I can't think of any early experiences that would affect me in such a way. Then again, they could be repressed. Have you ever fallen in love before? Might be a little hard to understand if you haven't.
(07-14-2019, 05:54 PM)EvolvingPhoenix Wrote: [ -> ]I can't think of any early experiences that would affect me in such a way. Then again, they could be repressed. Have you ever fallen in love before? Might be a little hard to understand if you haven't.

The "have never fallen in love" crowd is going to be pretty small around here I'd wager.
Hmm. So maybe it is some sort of early repressed experience. Without direct access to the experience, I dunno what I can do, other than just run E3 until I think it's healed.
The difference between love and attachment:
https://m.youtube.com/watch?v=6kUoTS3Yo4g
I'm tired of people telling me I didn't really love her. I know how I feel and I know what's in my heart.
(07-15-2019, 05:59 AM)EvolvingPhoenix Wrote: [ -> ]I'm tired of people telling me I didn't really love her. I know how I feel and I know what's in my heart.

Well if you love her, why can't you let her live her life the way she want, if she has decided that?
(07-15-2019, 06:02 AM)Greenduck Wrote: [ -> ]
(07-15-2019, 05:59 AM)EvolvingPhoenix Wrote: [ -> ]I'm tired of people telling me I didn't really love her. I know how I feel and I know what's in my heart.

Well if you love her, why can't you let her live her life the way she want, if she has decided that?

Well, it's not like I'm trying to force her to be my friend again. At no point have I done anything that didn't give her a choice. So I'd say I AM letting her live her life the way she wants.
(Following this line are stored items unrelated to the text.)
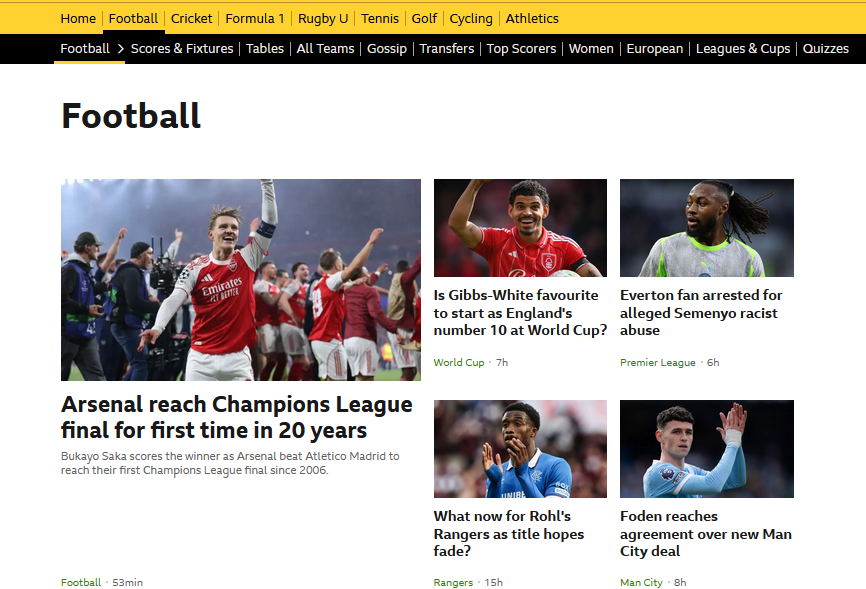Open the Gossip section
The width and height of the screenshot is (866, 589).
(x=387, y=49)

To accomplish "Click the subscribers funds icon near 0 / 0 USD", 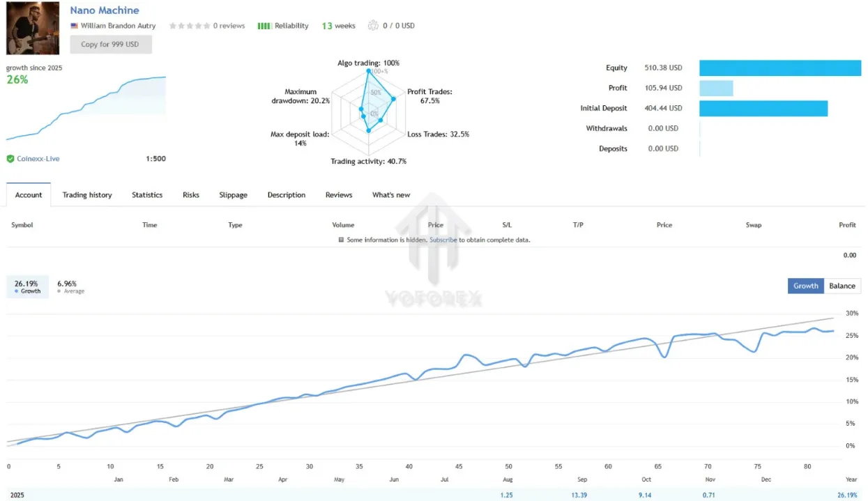I will pos(373,26).
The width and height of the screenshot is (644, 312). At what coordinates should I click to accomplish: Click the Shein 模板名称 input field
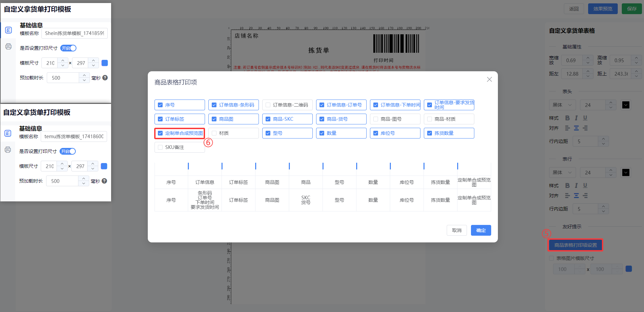pos(74,33)
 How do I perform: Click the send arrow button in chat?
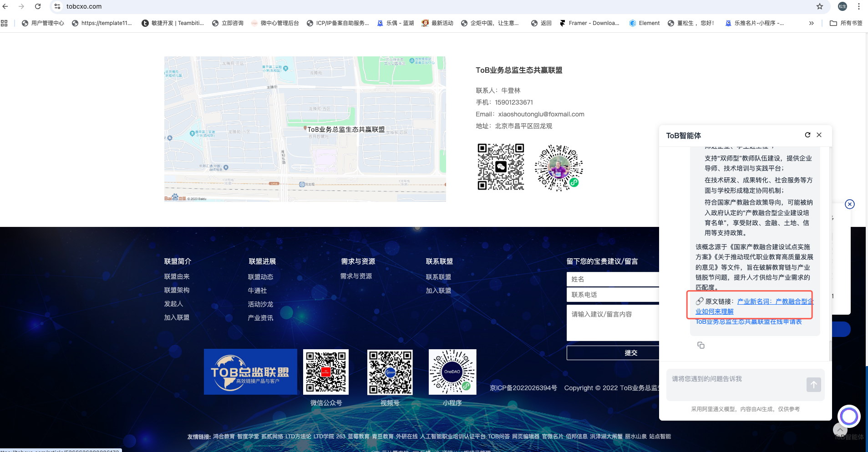click(x=813, y=385)
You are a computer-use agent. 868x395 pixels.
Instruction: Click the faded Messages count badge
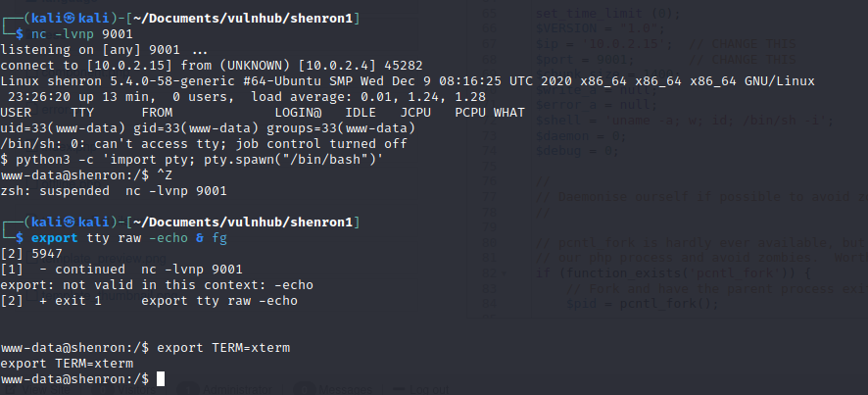[304, 390]
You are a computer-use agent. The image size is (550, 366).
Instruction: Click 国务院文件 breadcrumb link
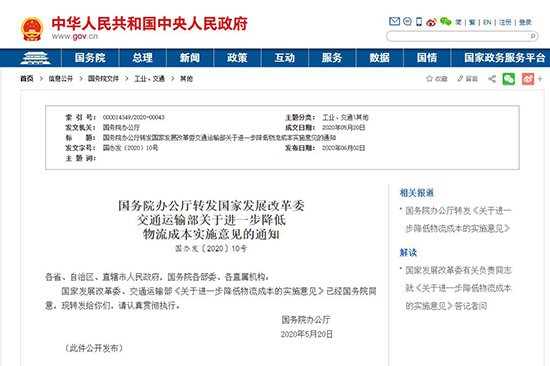pyautogui.click(x=103, y=79)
That doesn't mean I have to feel good about it.
(07-15-2019, 06:12 AM)EvolvingPhoenix Wrote: [ -> ]
(07-15-2019, 06:02 AM)Greenduck Wrote: [ -> ]
(07-15-2019, 05:59 AM)EvolvingPhoenix Wrote: [ -> ]I'm tired of people telling me I didn't really love her. I know how I feel and I know what's in my heart.

Well if you love her, why can't you let her live her life the way she want, if she has decided that?
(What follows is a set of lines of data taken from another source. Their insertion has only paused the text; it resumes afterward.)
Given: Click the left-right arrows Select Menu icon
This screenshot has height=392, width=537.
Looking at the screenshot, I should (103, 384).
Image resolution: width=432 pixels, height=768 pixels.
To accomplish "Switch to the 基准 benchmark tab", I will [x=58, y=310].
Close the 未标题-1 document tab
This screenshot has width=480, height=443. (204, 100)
Well, it's not like I'm trying to force her to be my friend again. At no point have I done anything that didn't give her a choice. So I'd say I AM letting her live her life the way she wants. That doesn't mean I have to feel good about it.

Love has nothing to do with how you feel about what she does. Love is just there, accepting. What you are talking about is attachment, and I think you confuse the two witch each other.
And we come right back to where we started. I know how I feel and what's in my heart. Since "love has nothing to do with how I feel about what she does" as you point out, your argument for why the love I have for her isn't love (because I don't like her leaving) kind of shoots itswelf in the foot. Is it not possible to love someone you're attached to, Greenduck? Or has the thought that you're presenting a false dichotomy not crossed your mind?